Recall that {X,Y} = {0,3} by assumption. So, regardless of B = 1 or 5, we cannot match ✅「⟦1,5⟧ ∋ 2,3」. This shows a contradiction.

------------------------------

Our claim in (5) is thus verified.
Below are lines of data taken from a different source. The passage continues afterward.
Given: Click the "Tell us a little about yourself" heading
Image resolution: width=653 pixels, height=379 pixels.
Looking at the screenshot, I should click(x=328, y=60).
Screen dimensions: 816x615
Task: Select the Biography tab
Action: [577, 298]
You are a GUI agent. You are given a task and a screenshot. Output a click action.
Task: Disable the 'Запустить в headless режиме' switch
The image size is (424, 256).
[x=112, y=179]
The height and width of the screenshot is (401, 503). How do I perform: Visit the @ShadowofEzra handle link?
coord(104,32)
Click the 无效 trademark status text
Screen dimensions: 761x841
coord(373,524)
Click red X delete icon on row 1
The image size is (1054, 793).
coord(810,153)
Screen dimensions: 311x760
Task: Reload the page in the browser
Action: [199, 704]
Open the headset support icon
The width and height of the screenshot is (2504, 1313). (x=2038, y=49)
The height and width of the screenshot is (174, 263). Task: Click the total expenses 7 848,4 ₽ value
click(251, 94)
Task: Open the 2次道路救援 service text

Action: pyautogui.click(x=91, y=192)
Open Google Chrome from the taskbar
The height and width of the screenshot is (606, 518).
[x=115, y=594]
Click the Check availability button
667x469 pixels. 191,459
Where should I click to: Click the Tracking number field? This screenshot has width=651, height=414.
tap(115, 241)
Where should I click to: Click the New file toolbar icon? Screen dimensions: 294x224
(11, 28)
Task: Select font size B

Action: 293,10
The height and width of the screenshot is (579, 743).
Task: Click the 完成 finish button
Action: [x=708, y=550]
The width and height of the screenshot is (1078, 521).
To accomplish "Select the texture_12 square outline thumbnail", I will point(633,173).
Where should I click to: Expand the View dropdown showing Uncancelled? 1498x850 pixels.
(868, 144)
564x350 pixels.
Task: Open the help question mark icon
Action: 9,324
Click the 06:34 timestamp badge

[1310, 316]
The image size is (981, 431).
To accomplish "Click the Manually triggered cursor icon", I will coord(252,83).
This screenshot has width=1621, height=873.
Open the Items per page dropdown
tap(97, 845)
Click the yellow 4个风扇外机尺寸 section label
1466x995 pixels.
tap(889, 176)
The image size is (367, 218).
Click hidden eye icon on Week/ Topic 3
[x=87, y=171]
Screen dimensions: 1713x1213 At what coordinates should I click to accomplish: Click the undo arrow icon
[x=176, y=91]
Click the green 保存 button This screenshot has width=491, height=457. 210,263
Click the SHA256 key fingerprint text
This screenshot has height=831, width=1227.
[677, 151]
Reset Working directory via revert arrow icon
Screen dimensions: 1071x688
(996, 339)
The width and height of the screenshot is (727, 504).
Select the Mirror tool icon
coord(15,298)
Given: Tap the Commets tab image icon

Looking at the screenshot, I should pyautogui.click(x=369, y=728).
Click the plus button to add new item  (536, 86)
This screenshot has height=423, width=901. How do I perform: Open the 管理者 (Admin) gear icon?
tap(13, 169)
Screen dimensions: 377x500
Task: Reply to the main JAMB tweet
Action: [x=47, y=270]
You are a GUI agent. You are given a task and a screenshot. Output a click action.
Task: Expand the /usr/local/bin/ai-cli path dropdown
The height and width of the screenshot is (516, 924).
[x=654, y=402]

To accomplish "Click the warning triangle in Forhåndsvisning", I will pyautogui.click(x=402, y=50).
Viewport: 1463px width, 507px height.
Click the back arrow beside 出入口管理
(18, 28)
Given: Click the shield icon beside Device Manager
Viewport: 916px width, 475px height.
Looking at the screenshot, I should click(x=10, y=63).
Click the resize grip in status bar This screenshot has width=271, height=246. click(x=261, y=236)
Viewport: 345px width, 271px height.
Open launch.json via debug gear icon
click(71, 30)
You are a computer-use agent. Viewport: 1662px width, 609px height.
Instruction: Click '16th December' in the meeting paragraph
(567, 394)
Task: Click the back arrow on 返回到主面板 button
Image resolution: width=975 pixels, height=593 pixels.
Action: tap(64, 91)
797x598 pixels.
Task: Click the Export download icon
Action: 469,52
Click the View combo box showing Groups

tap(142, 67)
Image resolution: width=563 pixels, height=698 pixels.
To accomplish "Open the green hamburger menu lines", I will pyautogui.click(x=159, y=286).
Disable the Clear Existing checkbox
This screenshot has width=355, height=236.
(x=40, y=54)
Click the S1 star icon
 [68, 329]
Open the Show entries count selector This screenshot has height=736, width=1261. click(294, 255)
It means that we have

┌───┬───┬───┬───┬───┬───┬───┐
│6th│5th│4th│3rd│2nd│1st│0th│
╞═══╪═══╪═══╪═══╪═══╪═══╪═══╡
│   │   │ X │ 6 │ Y │   │   │
└───┴───┴───┴───┴───┴───┴───┘

where {X,Y} = {1,2}. Combining this with ✅「⟦1,5⟧ ∋ 2,3」, there are two possibilities:

    ┌───┬───┬───┬───┬───┬───┬───┐
    │6th│5th│*4 │3rd│*2 │1st│0th│
    ╞═══╪═══╪═══╪═══╪═══╪═══╪═══╡
(6) │   │   │ 1 │ 6 │ 2 │ 3 │ 5 │
    ├───┼───┼───┼───┼───┼───┼───┤
(7) │ 5 │ 3 │ 2 │ 6 │ 1 │   │   │
    └───┴───┴───┴───┴───┴───┴───┘

--- Idle ---
┌───┬───┬───┬───┬───┬───┬───┐
│   │   │   │   │ 0 │ 4 │   │
└───┴───┴───┴───┴───┴───┴───┘

We cannot match ✅「6th → a, 1st → b, a+b=1+4n」 if case (6) holds. So case (7) holds instead. In view of ⛔「1st → 4」, we finish by ⟨5326104⟩.

Q.E.D.

#125034_v2.2